A Monash University research team led by Dr Meng Wai Woo hit upon the novel medical cocktail to address an age-old problem of efficiently delivering asthma drugs. Even the best asthma inhalers – with metered doses – don’t do their job particularly well. Typically, only a fraction of the stuff you inhale goes into the needy lungs. Most of it simply lingers in the throat as an aftertaste.
Ultrafine particles the key
Woo and his team have redressed the problem. They used a new method, called anti-solvent vapour precipitation, to break down the medication into ultrafine particles and added ethanol to dehydrate the droplets, resulting in super-small particles of uniform size. The particles are smaller than a micron (thousandth of a millimetre) in diameter – much smaller than those produced by conventional dehydrating mechanisms.
“Ultrafine uniform particles will ensure that fewer drug particles get stuck in the throat while more can reach the lower regions of the lungs,” said Woo. “Because we can now make the small particles more uniform, it means the inhalers will work better.”
From a drug manufacturer’s perspective, this new approach can maintain the uniformity of the particle and yet potentially maintain commercially viable production rate, he added.
A happy accidental discovery
The team’s discovery, unveiled at the 18th International Drying Symposium in Xiamen, China, last year, came from research in an entirely different field – the dairy industry’s manufacturing process. In a bid to produce lactose crystals, Woo’s team rejected traditional hot air drying and instead used nitrogen laced with ethanol vapour as an alternative dehydrating agent.
To their surprise, the result was not the crystals they expected, but the very opposite – hundreds of very tiny, very uniform lactose particles. Woo used further tests then and determined that the amount of alcohol absorbed into the initial droplets was key to securing the ultra-fine particles.

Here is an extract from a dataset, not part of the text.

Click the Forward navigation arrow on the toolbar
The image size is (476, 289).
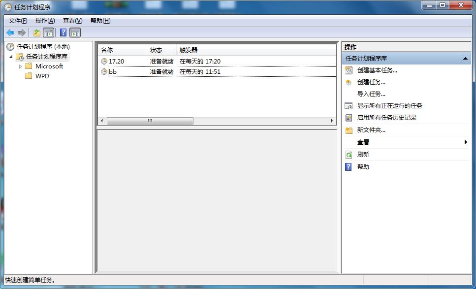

Armed with a grant from the Australian Research Council, the Monash team is now testing the same method on another dairy product – whey – to see if it can be used to deliver similar ultrafine particles of protein-based medicines.
Woo is one of 12 early-career scientists supported by Fresh Science, a national program sponsored by the Australian Government that helps unveiling groundbreaking research to the public. Fresh Science program, established in 1998, is also backed by Museum Victoria and CSL.